I have an assistant configured with function calls (tools).
The system instruction does not explicitly mention function calling.
Observed behavior:
When using gpt-4.0, the model correctly detects and invokes the configured function calls and fetches the data as expected.
When switching to gpt-4.1 or gpt-4.1-2025-04-24, the model does not invoke any functions, even though the same tools are available and the prompt remains unchanged.
Question / clarification needed:
Is explicit instruction required in the system prompt for GPT-4.1 models to enable or trigger function calling?
Did the tool-calling behavior change between GPT-4.0 and GPT-4.1?
Are there additional parameters or flags required for GPT-4.1 to allow automatic function invocation?
Expectation:
The model should consistently detect and call available functions when relevant, regardless of minor model version changes, or this requirement should be clearly documented.
You currently have an application that, by virtue of the function’s apparent usefulness and applicability to a task, GPT-4 will work, but GPT-4.1
When using a model that is 1/15th the cost for input and 2/15th the cost for output, correlating to the underlying computation, and for which multiple developers have reported even further degradation since release, you do not observe function-calling on the Assistants API endpoint in the same pattern.
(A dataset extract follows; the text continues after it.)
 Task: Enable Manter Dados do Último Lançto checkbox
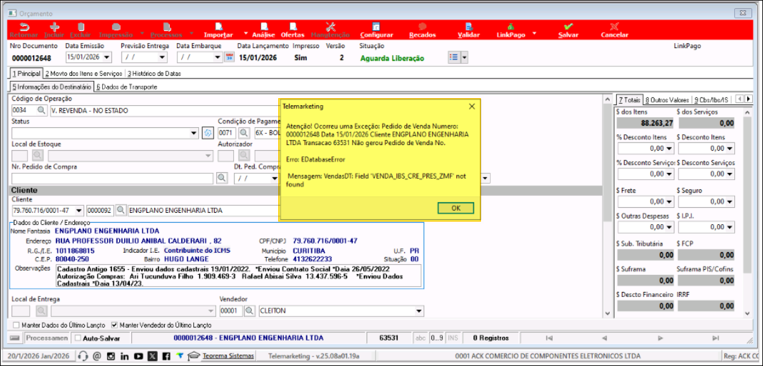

First round of assurance for you to perform
Functions being placed into AI context will consume tokens that you are billed for, roughly equivalent to the natural language version of the schema and text.
See that you face a larger bill when including functions on the new model
See that the AI can answer, “what functions and function methods can you call?”
Are the functions even present, or is there a bug?
Tuning up functions
While gpt-4 of 2023 is intuitive in language completion and in-context training, gpt-4.1 is powered by instruction-following and more “chat”.
You must focus effort on improving the function if it is there and not being called when warranted.
provide as tool description: what the function does and what it will return, and when the AI shall use it, in no uncertain terms. You can make a large multi-line description so that based on user input, the AI can decide the applicability and then also fill properties correctly.
test: make a user query where the usefulness and necessity of each function can not be denied - will the AI call tools then? Will it infer?
Answers
It better to focus all effort on the function schema, so that the specification can be independently placed in any Assistant and be found useful.
The tool call mechanism did not change, but the API surface has. If you are using “tools” → functions, instead of direct calls to the deprecated “functions” method (as on Chat Completions), you have already adapted.
GPT-4-0613 is the initial release of functions on the API. It cannot make parallel tool calls, and no additional tool to emit those functions in parallel is placed into AI context. That’s the only significant difference. On a better endpoint, you would disable parallel tool calling by API parameter to have the same input to a newer AI model such as 2025’s gpt-4.1.
Wrap-up
It is unavoidable that different models separated by multiple years in release date and different training, reinforcement learning, and ultimately, size, would perform differently in almost every aspect. You will need to tune input language to match their behaviors.